A syrinx may be stable or unstable, with each case demonstrating a unique profile. Likewise, some spinal syrinx are symptomatic, while others are not.
This essay examines the causes and consequences of syrinx formation within the spinal cord.
A spinal syrinx is a cavity inside the spinal cord which fills with cerebral spinal fluid. This fluid is circulated actively throughout the spinal canal and around the brain.
The CSF helps to nourish the spinal structures and eliminates waste products. When we are first developing, this fluid exists inside and around the entire spinal cord, yet as we age, the cord seals off and should not demonstrate abnormal fluid build up. Due to a variety of reasons, fluid can accumulate inside the cord, potentially increasing the size of the syrinx until it damages the cord, causing dire or even fatal consequences.
For a horrific visual, picture a water balloon slowly filling with fluid until it ruptures. Unfortunately, this imaginary balloon is really the incredibly sensitive tissue of the spinal cord. As the fluid builds up, the cells are slowly crushed to death by the growing pressure.
The most common cause of spinal syrinx occurrence is a condition known as Arnold Chiari malformation. This describes a disorder in which the cellebellar tonsils and the medulla descend down through the foramen magnum, creating a blockage in the normal flow of cerebral spinal fluid into the spinal canal.
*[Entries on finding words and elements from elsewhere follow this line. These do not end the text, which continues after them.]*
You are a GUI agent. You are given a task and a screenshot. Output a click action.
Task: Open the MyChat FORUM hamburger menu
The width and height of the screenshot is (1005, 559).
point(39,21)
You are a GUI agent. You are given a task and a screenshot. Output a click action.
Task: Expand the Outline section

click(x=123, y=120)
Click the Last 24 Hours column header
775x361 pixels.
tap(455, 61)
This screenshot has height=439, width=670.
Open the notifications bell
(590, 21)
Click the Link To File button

This often results in a syrinx formed in the cervical or upper thoracic region.
Traumatic spinal cord injury can also cause a syrinx to form virtually anywhere in the cord.
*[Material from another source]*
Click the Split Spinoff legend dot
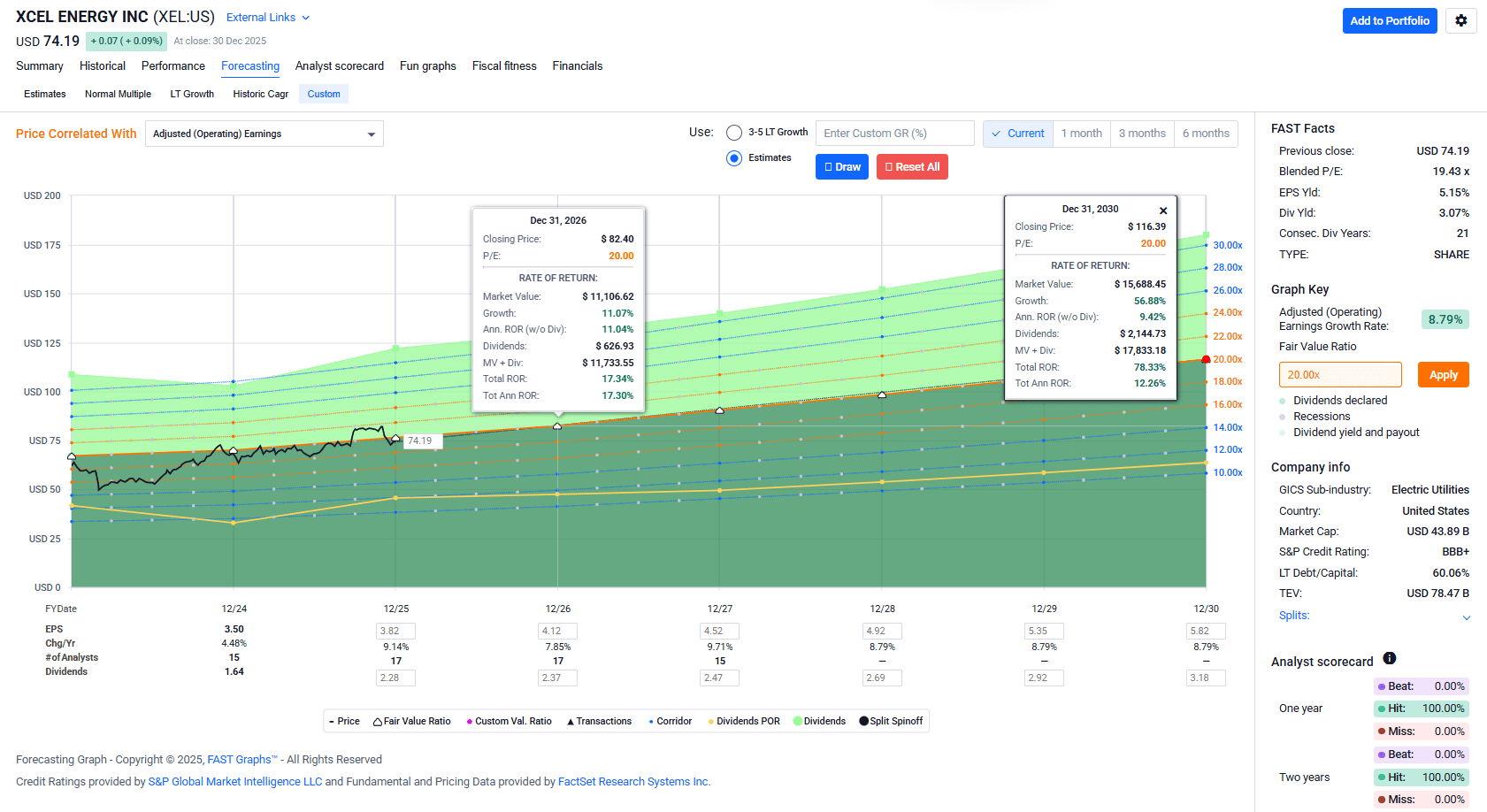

Some people experience idiopathic syrinx formation for reasons which are unknown. However, many of these cases are likely to be congenital defects, in which parts of the interior spinal cord never fully closed off.
Any syrinx may or may not progress and expand, but scenarios with a known causative component, such as Chiari, have a greater chance of becoming problematic, unless the source is corrected surgically. Some congenital syrinxes never cause any health issues whatsoever.
Patients with troublesome syrinxes have few options for treatment. If the syrinx continues to expand, symptoms will likely occur and may be debilitating. Surgery is possible to drain the syrinx, but statistics show that most will recur despite the placement of drains and shunts. There are few effective long-term solutions for syrinx formation, except to diagnose and correct the possible causations, which may stabilize or even reduce the syrinx cavity.
I always advise seeking care from a specialist in spinal neurology when dealing with any potential syrinx. Most patients will remain under the close scrutiny of a neurosurgeon, who may eventually have to make the decision to operate or risk loss of functionality or life.
When I was diagnosed with a syrinx in my thoracic region in 2009, I was devastated. However, subsequent testing did not show the same result and it seems the diagnosis may have been made in error due to a small congenital or developmental defect. I am still monitoring the condition with my neurologist and hoping that all turns out well, for this spinal issue is one which may become a dire health crisis if it does truly exist.